DE19710668A1 - Variable lens system e.g. for endoscope zoom lens - Google Patents

Abstract

The system includes a lens chamber bounded by one or more diaphragms, which can be fully or partly transparent by changing the diaphragm thickness over the radius. Any arbitrary form of the curvature can be attained, e.g. elliptical, or hyperboloid, symmetrical, or asymmetrical. The diaphragm cross-section can also assume the shape of intermittent curves by support structures which can be exposed to tension and pressure, thus facilitating different formations. Typically both diaphragms of the lens may be different, or given different curvatures by different counterpressures.

Description

The invention relates to variable lens systems consisting of membrane lenses, their shape from concave to convex all lens shapes due to pressure or volume changes in the can assume fluid filling. Through targeted shaping of the membranes optical corrections carried out.

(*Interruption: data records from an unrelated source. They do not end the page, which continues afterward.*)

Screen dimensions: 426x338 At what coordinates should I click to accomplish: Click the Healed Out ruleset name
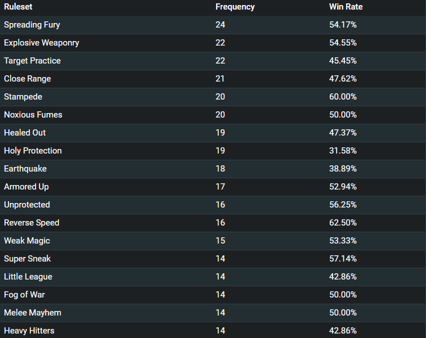(25, 133)
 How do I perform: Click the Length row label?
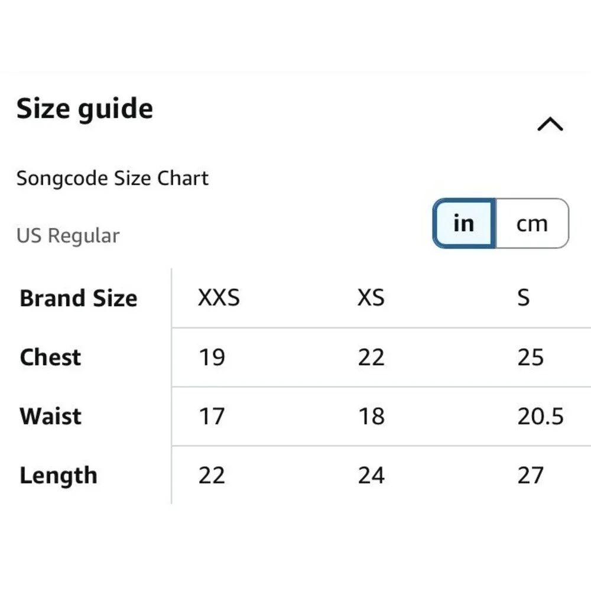[x=59, y=475]
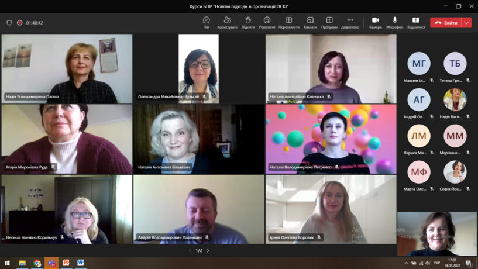Open the view layout options (Переглянути)
Screen dimensions: 478x269
pyautogui.click(x=288, y=22)
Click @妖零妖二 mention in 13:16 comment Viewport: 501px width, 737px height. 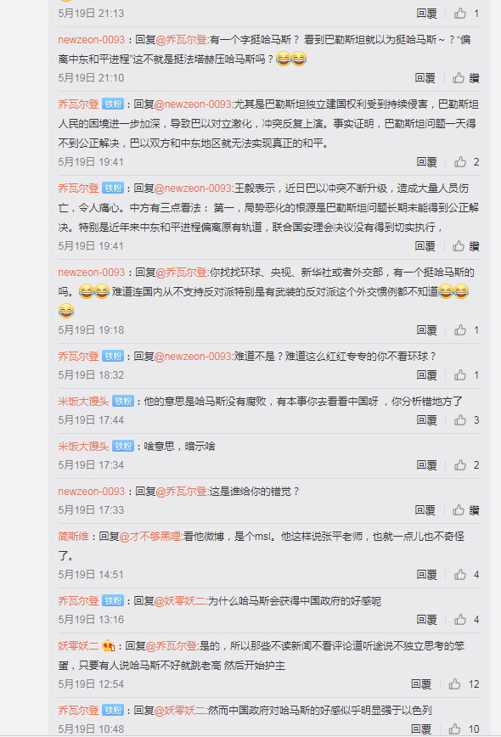point(179,601)
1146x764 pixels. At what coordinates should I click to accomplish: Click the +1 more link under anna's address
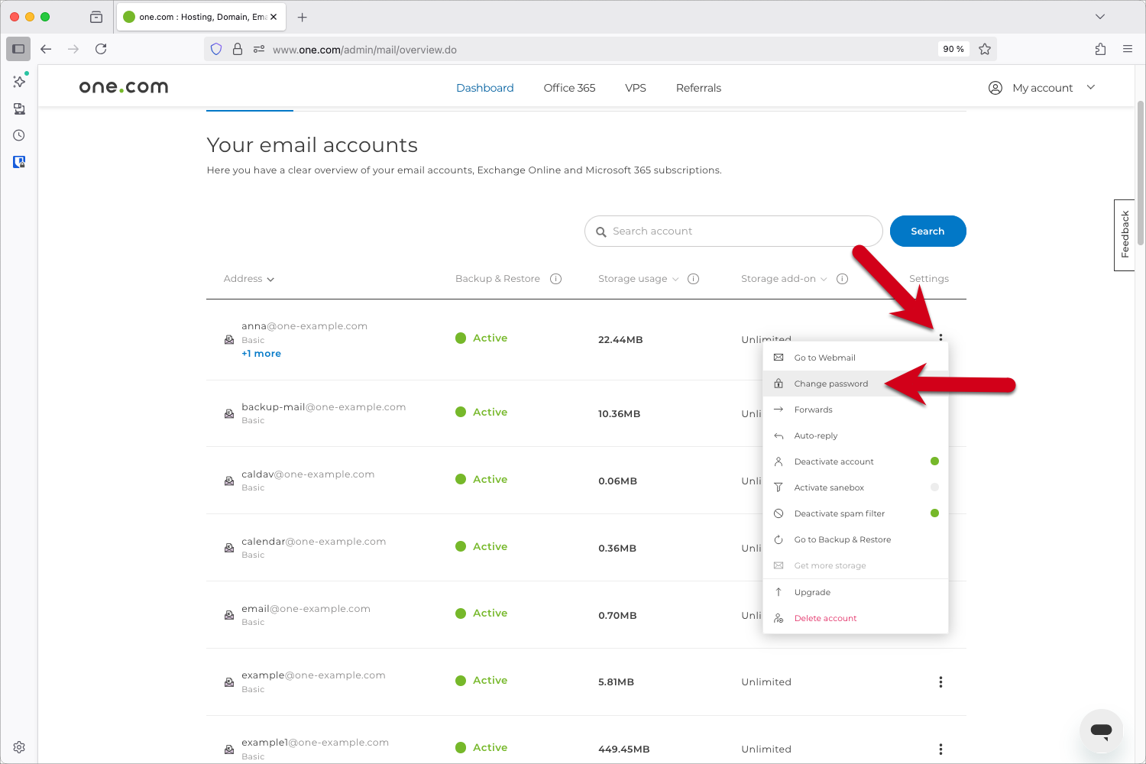tap(261, 353)
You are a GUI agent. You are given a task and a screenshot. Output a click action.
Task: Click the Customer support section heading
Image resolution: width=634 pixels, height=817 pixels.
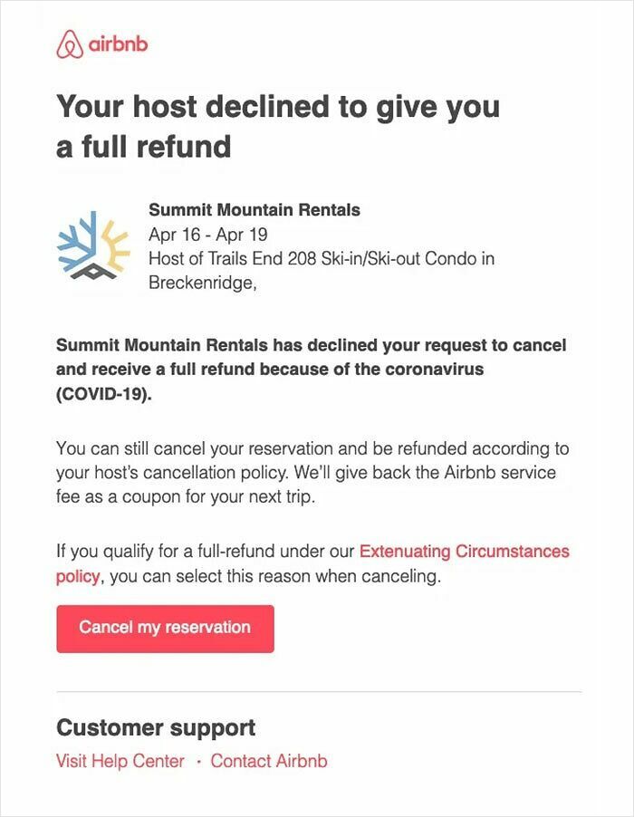pyautogui.click(x=156, y=727)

Variable lens systems are widely used, e.g. B. in zoom lenses. For the Zoom function they contain a mechanical moving unit with which the distance of some Lenses in the system is adjusted.

Adjustments are heavy and take up a lot of space. The mechanics are fragile and sensitive to pollution. The light intensity varies with the change in Enlargement. In addition, the adjustment range is limited, it is not easy possible to make do with one lens seamlessly from wide angle to zoom. In Conventional variable lens systems are also limited in their miniaturization. Aspherical lenses are difficult to implement and complex to manufacture.

The object of the invention is to provide an insensitive variable lens system that a very large zoom range for any size (large to very small) enables. The system must therefore be easily miniaturized in order to. B. also in the Endoscopy can be used. It should be possible to use aspherical lenses inexpensive to manufacture. All optics correction options such as surfaces Remuneration and additional aberration corrections should be realizable.

This object is achieved by the structure as shown in claim 1.

Variable membrane lenses change shape when in a closed system Pressure is varied. It is both a convex and a concave shape realizable. The exact course of the curvature is determined by a variation in thickness Membrane affected. Therefore, additional correction lenses are no longer necessary. With a System of variable membrane lenses becomes a zoom with a large adjustment range generated, the function of which is fulfilled by a mere change in pressure with a constant overall length. Alternatively, the refractive indices can also be varied, which also results in a Changing the focal length leads. All common lens sizes are with little effort producible. Membrane chambers can even be created using microtechnical processes what grants good miniaturization (e.g. endoscopic micro zooms). Complete systems made of variable membrane lenses can therefore be used in all sizes space-saving compact zooms can be an inexpensive alternative.  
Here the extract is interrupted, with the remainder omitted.